Se la politica è a circuito chiuso

di Piero Ignazi – stralcio di un articolo tratto dal magazine “Ventiquattro”

Il nostro sistema politico non ha mai goduto di molta fiducia da parte dei cittadini. Le ragioni sono antiche. Risalgono indietro nel tempo, nei lunghi secoli di dominio autocratico da parte di piccole e grandi dinastie, tanto nazionali quanto straniere. E’ una zavorra della quale non ci siamo liberati né al momento dell’unità nazionale, né con il ritorno della democrazia nel dopoguerra. […]

Nonostante il distacco e la diffidenza verso lo Stato, ancora abbondantemente presenti nella fase repubblicana, i cittadini italiani non si sono mantenuti lontani dalla politica: al contrario, hanno partecipato massicciamente a tutte le tornate elettorali conquistando primato internazionali, hanno aderito a milioni ai partiti politici, si sono mobilitati a ripetizione in migliaia di manifestazioni.

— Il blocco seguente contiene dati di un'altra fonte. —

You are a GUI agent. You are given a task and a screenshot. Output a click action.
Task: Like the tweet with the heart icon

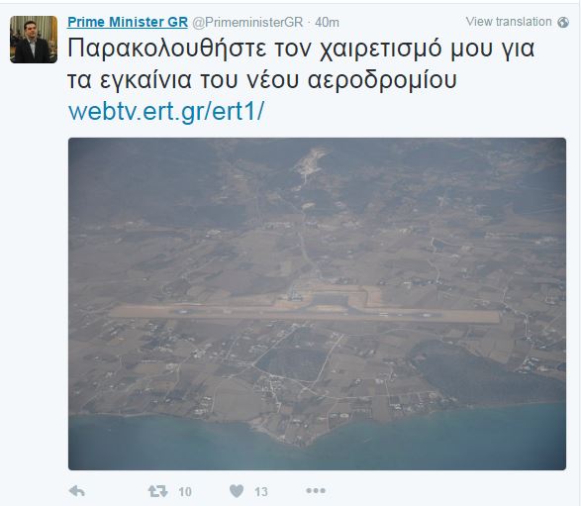click(237, 491)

Il coinvolgimento non è mancato, nonostante un brontolio di fondo di insoddisfazione. O forse è avvampato proprio grazie a quel brontolio, in un desiderio titanico di cambiare le cose. La passività e la rassegnazione che tanto stupivano gli studiosi stranieri che facevano il loro dottorato girando per i paesini del Sud (su tutti merita una citazione il celeberrimo libro di Edward C. Banfield "Le basi morali di una società arretrata", riedito da Il Mulino nel 2006) si mescolava con un’intensa partecipazione alla vita politica. Sono infatti proprio lo spirito di fazione e la contrapposizione tra schieramenti, altro tratto costante della storia nazionale, ad aver fatto da molla; la propensione all’apatia è stata superata dall’accensione dell’elemento gladiatorio, di scontro, tipico peraltro della politica.

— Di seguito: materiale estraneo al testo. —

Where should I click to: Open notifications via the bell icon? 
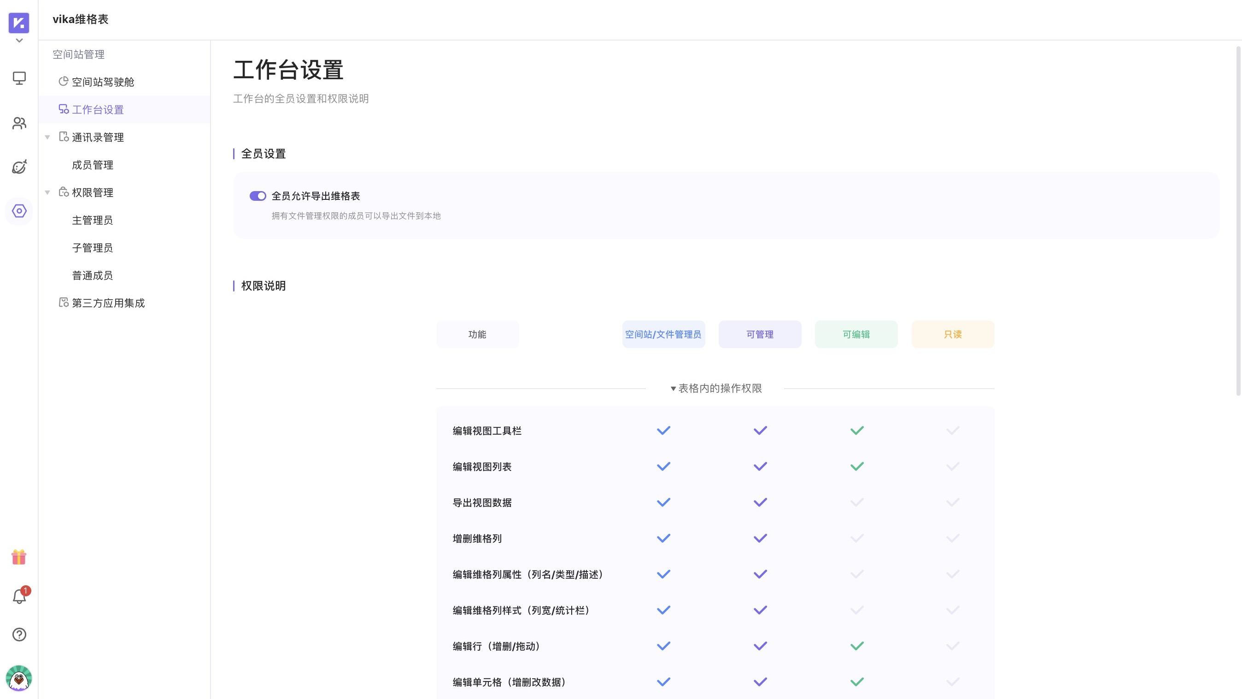point(19,596)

Questo meccanismo virtuoso ha però delle controindicazioni. Se esasperato può portare sulla soglia della guerra civile. Oppure alla saturazione, al surmenage, per usare una metafora sportiva. Oggi siamo arrivati a questo punto. Delle polemiche tra i partiti, delle baruffe tra i ledaer, della loro onnipresenza, ogni giorno, più volte al giorno, su tutti i canali televisivi, i cittadini italiani non ne possono più. L’urlo becero e volgare di Beppe Grillo non avrebbe avuto tanta eco se non fosse caduto su un terreno ricettivo.

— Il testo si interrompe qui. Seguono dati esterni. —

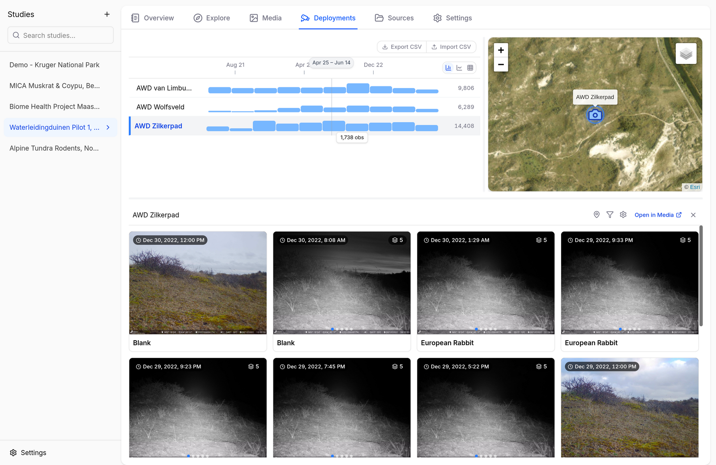
Task: Zoom out on the map
Action: [501, 64]
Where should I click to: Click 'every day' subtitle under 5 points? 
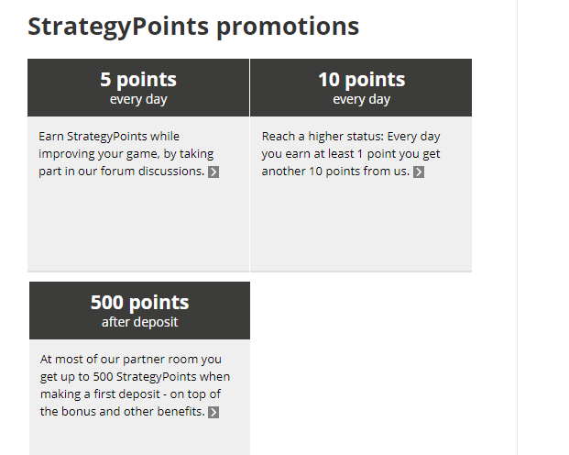138,99
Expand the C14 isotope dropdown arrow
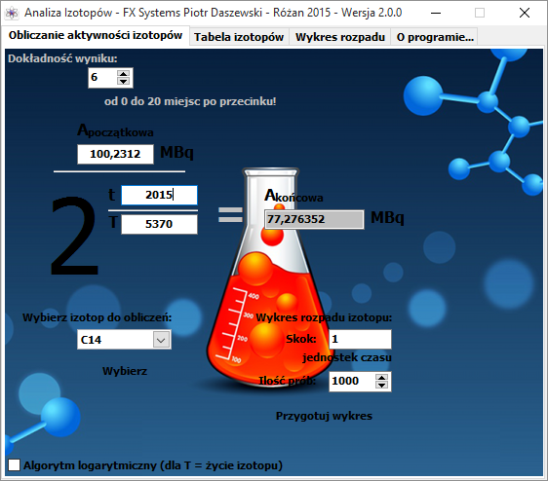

L’insoddisfazione per i partiti non è comunque solo un problema nazionale. Investe tutte le democrazie, pur con le distinzioni del caso. Ma in altri paesi sono state adottate contromisure per fronteggiare l’ondata antipartitica. I maggiori partiti, ad esempio, hanno reso più facile l’adesione, hanno dato agli scritti più potere nella scelta dei candidati alle elezioni e alle cariche interne e hanno convocato referendum interni su grandi scelte politiche. E da ultimo hanno creato siti internet per interagire direttamente con i cittadini.

In Italia le innovazioni vanno a rilento. […] Se è difficile restaurare la fiducia in un’impresa collettiva qual è il partito, i rappresentanti hanno invece ancora delle chance per non perdere il contatto con i cittadini. La cultura della rispondenza dei propri atti nei confronti dell’elettorato non è ancora pratica corrente da noi. […]

Se la classe politica vuole uscire dalla crisi che l’ha investita, è bene prenda esempio dalle vecchie democrazie anglosassoni e si renda più accessibile e trasparente ai cittadini.